Il giorno seguente San Francisco ci si presenta a pieno così come la più europea delle città degli Stati Uniti, anche se la sua eredità asiatica è preponderante. Oltre ai quartieri cinesi e giapponesi, incastonati tra la zona finanziaria e quella delle celebri colline, l’intera città mostra i segni di una cultura di frontiera tra est e ovest, ma anche tra nord e sud. Il giro panoramico di 49 miglia evidenzia tutte le bellezze e le caratteristiche della cosmopoli, dalle sue origine ispaniche e barocche agli innovativi ed eclettici grattacieli del centro, il più famoso la Transamerica Pyramid. In questo modo le ripide discese e salite non rappresentano un ostacolo, ma piuttosto un’opportunità, che il turista raccoglie prendendo il tram “Cable car” o scendendo la ripidissima e pittoresca Lombard Street.

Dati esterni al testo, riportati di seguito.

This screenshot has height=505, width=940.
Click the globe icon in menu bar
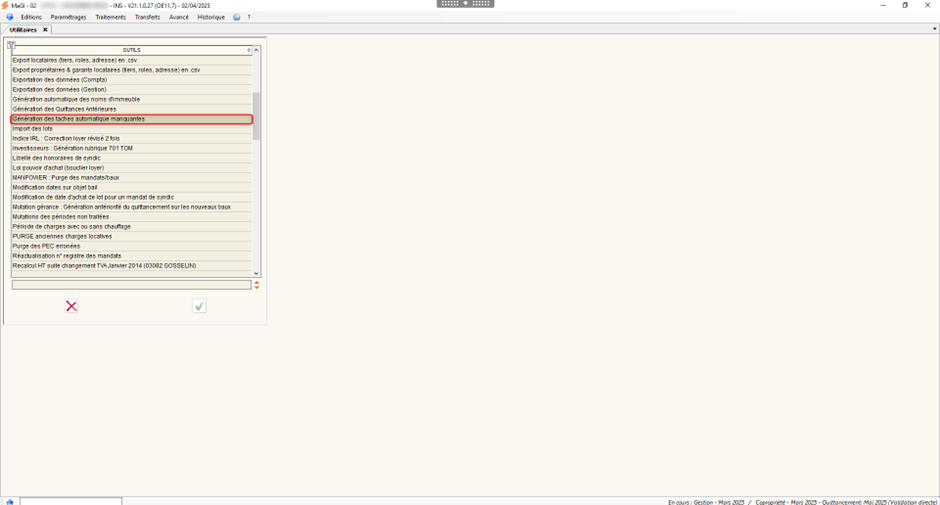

Nel tardo pomeriggio ci dirigiamo al porto per imbarcarci sul battello con direzione l’isolotto di Alcatraz. Il carcere, ormai chiuso da anni e ora dedicato alle visite turistiche, mostra subito la sua aria tetra e paurosa, avvicinandosi a noi avvolto da un manto di nebbia. Sbarcati prendiamo confidenza con le strutture e una volta dentro il corpo centrale ci viene spiegata non solo la suddivisione dei bracci detentivi, ma anche la loro storia, nonché gli innumerevoli personaggi ed episodi che hanno reso famoso il nome di Alcatraz. Dalla misteriosa detenzione di Al Capone ai frequenti tentativi di fuga, la prigione offre una serie molto ampia di letture interpretative, non da ultima quella prettamente sociologica.

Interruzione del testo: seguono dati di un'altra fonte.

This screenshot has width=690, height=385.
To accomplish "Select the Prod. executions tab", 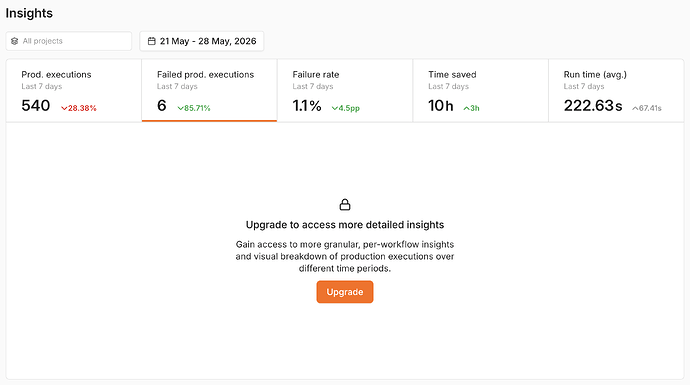I will click(x=73, y=91).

Ed eccoci arrivati all’ultimo giorno del viaggio, concluso con una simpatica passeggiata in bicicletta per il molo e, saliti sul Golden Gate, l’attraversamento della baia fino alla parte settentrionale della stessa. Un’esperienza molto forte, anche perché solo a piedi o in bici si riesce a percepire lo spazio e le sfumature dell’ampio panorama. A ritorno, prendendo il ferry-boat, sbarchiamo sempre all’embarcadero, da dove proseguiamo per gli ultimi fugaci istanti nella città californiana.

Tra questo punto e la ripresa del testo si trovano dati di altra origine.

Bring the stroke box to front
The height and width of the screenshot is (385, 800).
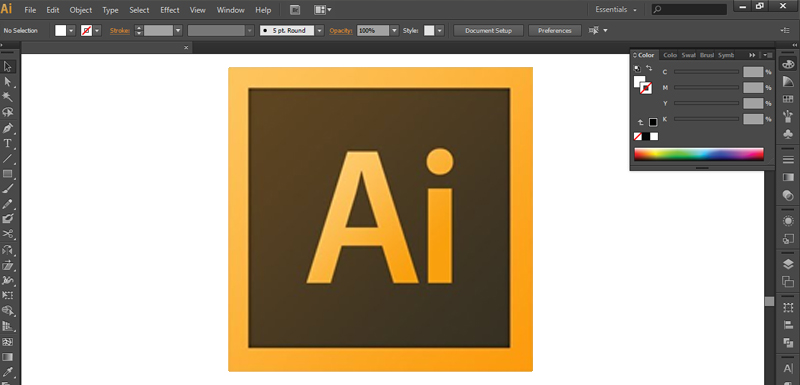(646, 88)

In conclusione le considerazioni sono d’obbligo, con un bagaglio di esperienze sicuramente ricco, vario e degno di essere raccontato. Di sicuro un viaggio non indicato per tutti, viste le frequenti lunghe tappe e ricorrenti alzatacce, ma al contempo ottimo per chi ama l’avventura, il desiderio continuo di scoprire e di non accontentarsi di quel che ci può proporre una semplice agenzia di viaggi. Il ricordo dei muli al Bryce Canyon, la casa trasportata sull’autostrada, la neve sui volti di Washington e Jefferson valgono ciascuno da soli un viaggio, figuriamoci tutte queste cose e altre ancora insieme.